Cities like London, Amsterdam and Rome bloom like vivid living organisms in a series of creative road network visualizations, each one as unique as a snowflake. The individual shapes of cities have just as much to do with these arteries multiplying into wispy branches as they do geography, topography and architecture, notes data scientist Craig Taylor, and when they’re rendered in color and animated, they take on an unexpected abstract beauty.
The animations represent how far you can drive out of various city centers within thirty minutes. Taylor chose the “top 40 places to live” as indicated by the Mercer Livability Index as his subjects. The time-drive analysis is based on “an optimistic view” of zero traffic. Taylor began with the U.K. before creating a visualization for the European Union and another for the top 10 world’s most livable cities of 2018.
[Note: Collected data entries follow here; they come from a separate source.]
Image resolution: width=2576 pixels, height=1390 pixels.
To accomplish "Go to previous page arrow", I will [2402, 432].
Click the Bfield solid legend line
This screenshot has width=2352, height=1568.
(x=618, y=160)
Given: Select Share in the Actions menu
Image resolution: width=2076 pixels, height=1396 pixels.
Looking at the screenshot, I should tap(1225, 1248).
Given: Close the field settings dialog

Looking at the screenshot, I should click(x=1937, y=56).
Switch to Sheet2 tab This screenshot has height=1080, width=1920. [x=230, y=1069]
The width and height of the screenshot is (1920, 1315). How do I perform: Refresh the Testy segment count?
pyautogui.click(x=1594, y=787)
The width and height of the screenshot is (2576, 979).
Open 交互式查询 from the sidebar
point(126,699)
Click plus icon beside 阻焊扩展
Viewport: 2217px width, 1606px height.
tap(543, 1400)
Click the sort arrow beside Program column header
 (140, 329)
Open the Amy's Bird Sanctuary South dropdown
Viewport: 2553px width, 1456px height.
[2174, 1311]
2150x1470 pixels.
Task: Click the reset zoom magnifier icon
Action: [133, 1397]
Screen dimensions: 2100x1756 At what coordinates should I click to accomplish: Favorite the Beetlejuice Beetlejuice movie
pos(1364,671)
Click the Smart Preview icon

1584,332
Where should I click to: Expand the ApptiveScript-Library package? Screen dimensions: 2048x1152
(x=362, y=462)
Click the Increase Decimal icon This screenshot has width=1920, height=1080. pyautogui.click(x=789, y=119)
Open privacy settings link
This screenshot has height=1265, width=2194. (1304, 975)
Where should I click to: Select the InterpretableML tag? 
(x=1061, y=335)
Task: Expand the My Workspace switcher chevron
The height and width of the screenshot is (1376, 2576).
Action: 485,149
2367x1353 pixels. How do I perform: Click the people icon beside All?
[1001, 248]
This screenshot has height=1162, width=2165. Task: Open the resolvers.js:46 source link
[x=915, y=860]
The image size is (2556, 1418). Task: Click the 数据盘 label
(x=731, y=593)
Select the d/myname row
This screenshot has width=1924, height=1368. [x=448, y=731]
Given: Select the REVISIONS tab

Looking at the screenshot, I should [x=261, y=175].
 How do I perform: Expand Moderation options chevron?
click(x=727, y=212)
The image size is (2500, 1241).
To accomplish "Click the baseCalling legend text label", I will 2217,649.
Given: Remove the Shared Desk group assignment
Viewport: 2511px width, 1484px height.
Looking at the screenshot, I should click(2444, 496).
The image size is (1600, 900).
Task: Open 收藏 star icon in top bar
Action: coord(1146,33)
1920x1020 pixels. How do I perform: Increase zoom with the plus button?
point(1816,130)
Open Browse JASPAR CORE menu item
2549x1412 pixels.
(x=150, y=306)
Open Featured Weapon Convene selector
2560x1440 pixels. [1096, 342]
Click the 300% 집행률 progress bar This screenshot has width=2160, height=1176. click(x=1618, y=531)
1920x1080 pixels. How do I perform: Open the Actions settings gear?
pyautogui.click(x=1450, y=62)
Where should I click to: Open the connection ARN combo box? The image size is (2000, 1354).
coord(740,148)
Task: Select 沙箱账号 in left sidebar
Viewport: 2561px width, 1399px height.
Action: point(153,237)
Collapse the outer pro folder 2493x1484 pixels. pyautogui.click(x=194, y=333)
“For the past six months I have been fascinated by the concept of making city networks look like living corals,” says Taylor. “The varying patterns of urban forms are inherently dictated by their road network; a complex, seemingly organic connection of links moving people across their city. Like branches of coral they have a pattern and a function, I chose to expose this pattern and manipulate it to become something far more conceptual. However, whilst being incredibly beautiful they are derived from various geo-spatial analysis of drive-times catchments making them somewhat informative as well.”
The project comes to life in two animated videos, and it’s also available as a high-resolution poster. Taylor goes into detail about how the visualizations were created at Towards Data Science.